Tuesday, October 10, 2017
The man is looking good. He went for a follow-up MRI of his spine today, and I went with him. After the procedure, on the way out of the hospital, we saw one of the surgeons who assisted with his heart surgery. He and some other people in scrubs were wheeling a post surgical patient in a massive hospital bed with a forest of blinking, beeping monitors and tubes and wires and IV poles attached, to the ICU. The doctor saw my husband in the hallway and said, "You're looking good! Are you back at the museum yet?" They were all fascinated by the fact that he is an ichthyologist. He was, for most of his medical team, the first ichthyologist they ever met. He just might be the only black ichthyologist in the United States, because he knows almost all the other ichthyologists, and yeah. My husband laughed and waved his cane at the surgeon, as if to indicate that he was not yet in fighting form, but getting there.
After they were out of sight he said, "Is that what I looked like after surgery?"
Yeah, buddy, exactly like that.
He is once again hard to keep up with when walking, his strides are so long, and his New York City default pace is kicking back in. All this is good. Last night, in bed, he remarked that he was not only getting better on the outside, he could feel his insides healing, too. Tonight, a box of limited vintage wines arrived, which he had ordered. Even though he can't drink any alcoholic beverage for another month or two, he had noticed that the stores were low and wanted to replenish them. These are things one only notices when more pressing concerns have abated. And then, he got down on one knee and restocked the wine fridge, bending his body to do so. With no pain. So good.
At his check-in with his main cardiologist yesterday, she adjusted his blood pressure meds slightly, and this evening, his numbers are perfect, according to the cheerfully talkative infusion nurse Daniel, who comes once a week to change the dressing of his PICC line and take his vitals. After Daniel left, we looked at each other and he said, "Is that it for the week? No more doctors, nurses, therapists, or medical tests?" That's it, I confirmed, the rest of the week is entirely yours. But you'll need to check your own blood pressure daily and walk, walk, walk as the cardiologist advised. I love his cardiologist. She's a feisty, bossy little woman, born on the same day (not year) as my husband. He listens to her. This is also good.

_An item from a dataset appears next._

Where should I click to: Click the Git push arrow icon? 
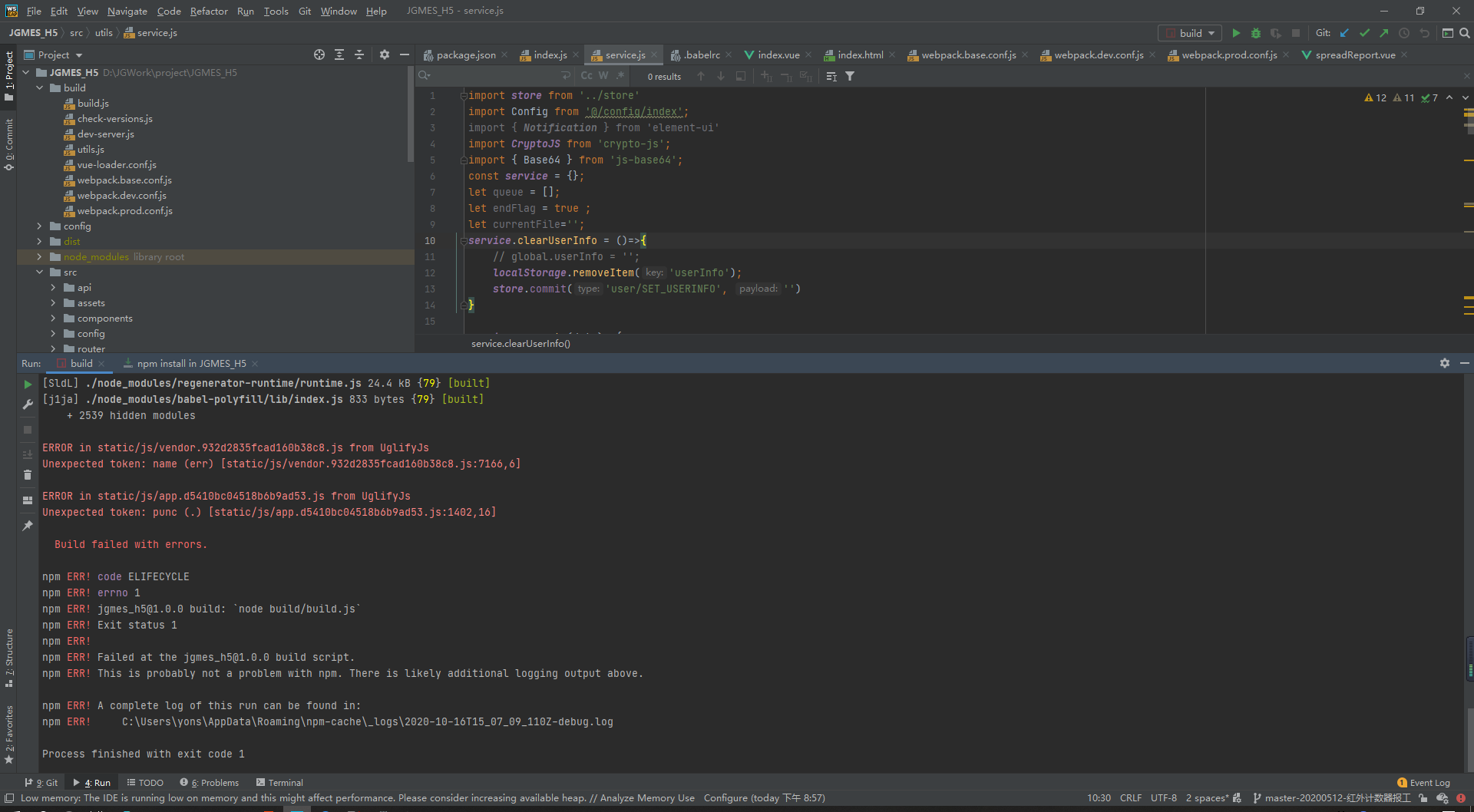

The twice daily IV infusions continue. He is now able to administer the medicine to himself, although it's easier when I do it. Still, he mostly performs the 10-step process by himself in the mornings and allows me to work, while I do the night shift. The infusion has to be slowly delivered over five minutes or more, so a timer is required, but the yellow liquid appears to be doing its job.
There will be other steps ahead—cardiac rehab, which cannot begin until six weeks after surgery, and further medical procedures, which must wait until three months post surgery. And then there's the appointment with the ENT doctor to check on his vocal chords. As soon as we made the appointment, his voice began showing signs of coming back. It's still raspy, but fuller and stronger, and maybe one day soon, I can finally exhale.
Thank you, everyone who sent prayers. Please don't stop. You are powerful, loving, and healing souls.